Simpson notably shows up in a fall 2017 chat called ‘Pony Power‘, an informal neo-nazi group that focused exclusively on ‘doxing’, harassing, and threatening anti-racist activists. Others involved in the ‘Pony Power’ chat included members of the neo-nazi group Vanguard America, as well as affiliates of the Daily Stormer hate site.

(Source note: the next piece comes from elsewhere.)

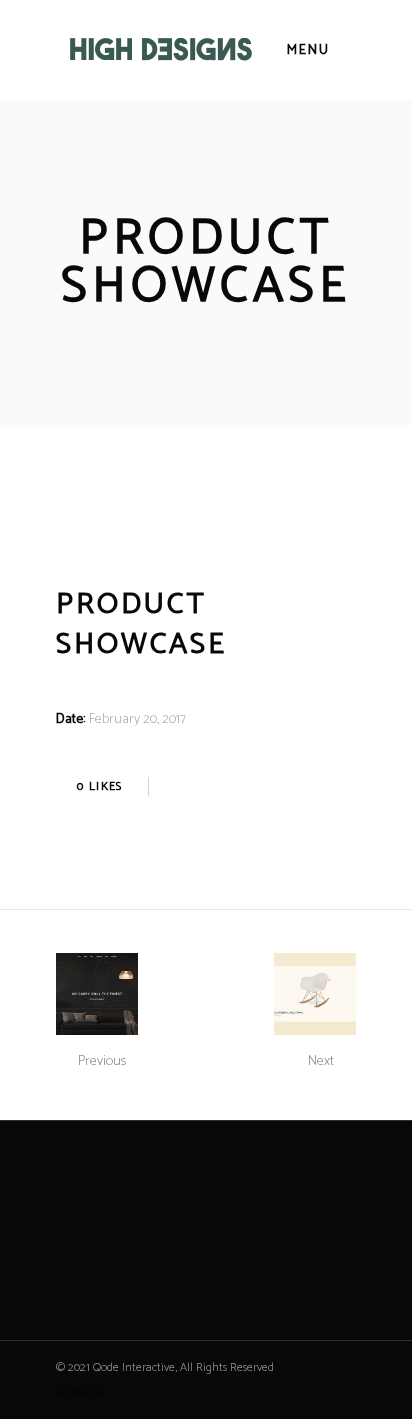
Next (321, 1061)
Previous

A review of footage on YouTube also shows that Simpson attended the neo-nazi Unite The Right rally in Charlottesville, VA on August 12, 2017. Simpson appears to have attended the rally as a member of Vanguard America, one of the violent fascist groups that organized the event. He can be seen below in a YouTube screenshot wearing an official Vanguard America hat:
Another video frame shows that for part of the Unite The Right rally, Simpson was standing near James Alex Fields, the young neo-nazi who later that day perpetrated the deadly car attack that killed Heather Heyer and injured many others. Fields would eventually receive several life sentences in federal prison after pleading guilty to Heyer’s murder.
Shandon Simpson is hardly the first member of the US military, or the National Guard, to be exposed as a neo-nazi. In 2017, Unicorn Riot exposed how Brian Brathovd, a soldier with the Alabama National Guard, was also doing paramilitary fascist organizing and bodyguarding neo-nazi leader Richard Spencer.. In 2019, several members of the white nationalist organization Identity Evropa were also exposed in several branches of the military after Unicorn Riot published the group’s private organizing chats. One member of the Minnesota National Guard was allowed to keep his job despite being exposed by journalists as an Identity Evropa member.